The remaining funds will be used to manage other resources in the accelerator, such as personnel costs and providing support funding to businesses as they advance, according to Tijani, who is also the CEO of Kenya’s iHub.
There is also a mechanism for follow-on investment outside of the accelerator program, which will provide diversification and reduce risk for seed or Series A investors.
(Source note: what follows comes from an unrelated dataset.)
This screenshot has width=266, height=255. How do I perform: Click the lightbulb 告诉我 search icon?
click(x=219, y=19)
Tijani stated that the $50 million edtech fund CcHUB plans to launch within the next 12 to 24 months will provide the follow-on capital. He also stated that the innovation hub is in discussions with telcos like Safaricom and MTN to explore arrangements that could see them act as both investors in the fund and distribution partners for the portfolio of edtech solutions held by the Fellowship.
“This is also what’s unique about this program. The people backing us are not just saying, ‘this is money, go and invest.’ They are putting serious skin in the game and funding us to be able to raise capital, which is not common in the VC space. The way we’re looking at our pool of co-investors is stacked. We’re not only looking at VCs but development finance institutions and telcos. In general, this activity that CcHub is embarking on will derisk investment for a lot of the VCs out there who may want to put money in edtech startups,” expressed Tijani, who also added that the innovation hub would be taking roadshows across India, Europe, and the U.S. in the coming months to raise the fund.